WHAT IS REQUIRED –
After locating the line that holds "Task: Click the plus icon to create new", output it and all following lines word for word, stopping only at the end of the data.

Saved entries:
....

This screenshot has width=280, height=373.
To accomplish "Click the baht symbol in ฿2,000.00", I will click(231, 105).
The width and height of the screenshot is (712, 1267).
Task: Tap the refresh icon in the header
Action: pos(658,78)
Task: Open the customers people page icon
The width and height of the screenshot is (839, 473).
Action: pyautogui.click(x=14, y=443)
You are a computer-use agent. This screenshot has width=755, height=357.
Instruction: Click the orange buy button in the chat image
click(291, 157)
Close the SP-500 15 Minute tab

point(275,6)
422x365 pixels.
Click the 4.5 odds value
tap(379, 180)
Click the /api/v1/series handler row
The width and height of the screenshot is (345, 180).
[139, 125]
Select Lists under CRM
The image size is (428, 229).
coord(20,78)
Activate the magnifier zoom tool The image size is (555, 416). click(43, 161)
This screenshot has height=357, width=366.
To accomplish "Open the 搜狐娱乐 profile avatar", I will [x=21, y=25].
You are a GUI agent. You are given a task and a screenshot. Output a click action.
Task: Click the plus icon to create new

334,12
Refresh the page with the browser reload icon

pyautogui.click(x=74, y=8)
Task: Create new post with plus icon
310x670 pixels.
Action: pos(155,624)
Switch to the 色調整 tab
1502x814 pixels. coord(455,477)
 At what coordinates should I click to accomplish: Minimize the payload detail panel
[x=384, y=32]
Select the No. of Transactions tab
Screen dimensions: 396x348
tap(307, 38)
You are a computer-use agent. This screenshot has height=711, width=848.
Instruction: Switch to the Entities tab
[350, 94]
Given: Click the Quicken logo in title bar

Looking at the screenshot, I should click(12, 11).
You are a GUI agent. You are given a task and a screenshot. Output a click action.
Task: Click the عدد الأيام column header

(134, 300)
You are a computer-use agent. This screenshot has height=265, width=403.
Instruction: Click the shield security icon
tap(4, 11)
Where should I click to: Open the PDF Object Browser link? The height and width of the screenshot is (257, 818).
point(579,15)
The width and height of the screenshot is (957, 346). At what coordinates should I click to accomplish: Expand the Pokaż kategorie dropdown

....

EXERCISE SOLUTION –
Task: Click the plus icon to create new

334,12
Refresh the page with the browser reload icon

pyautogui.click(x=74, y=8)
Task: Create new post with plus icon
310x670 pixels.
Action: pos(155,624)
Switch to the 色調整 tab
1502x814 pixels. coord(455,477)
 At what coordinates should I click to accomplish: Minimize the payload detail panel
[x=384, y=32]
Select the No. of Transactions tab
Screen dimensions: 396x348
tap(307, 38)
You are a computer-use agent. This screenshot has height=711, width=848.
Instruction: Switch to the Entities tab
[350, 94]
Given: Click the Quicken logo in title bar

Looking at the screenshot, I should click(12, 11).
You are a GUI agent. You are given a task and a screenshot. Output a click action.
Task: Click the عدد الأيام column header

(134, 300)
You are a computer-use agent. This screenshot has height=265, width=403.
Instruction: Click the shield security icon
tap(4, 11)
Where should I click to: Open the PDF Object Browser link? The height and width of the screenshot is (257, 818).
point(579,15)
The width and height of the screenshot is (957, 346). At what coordinates should I click to accomplish: Expand the Pokaż kategorie dropdown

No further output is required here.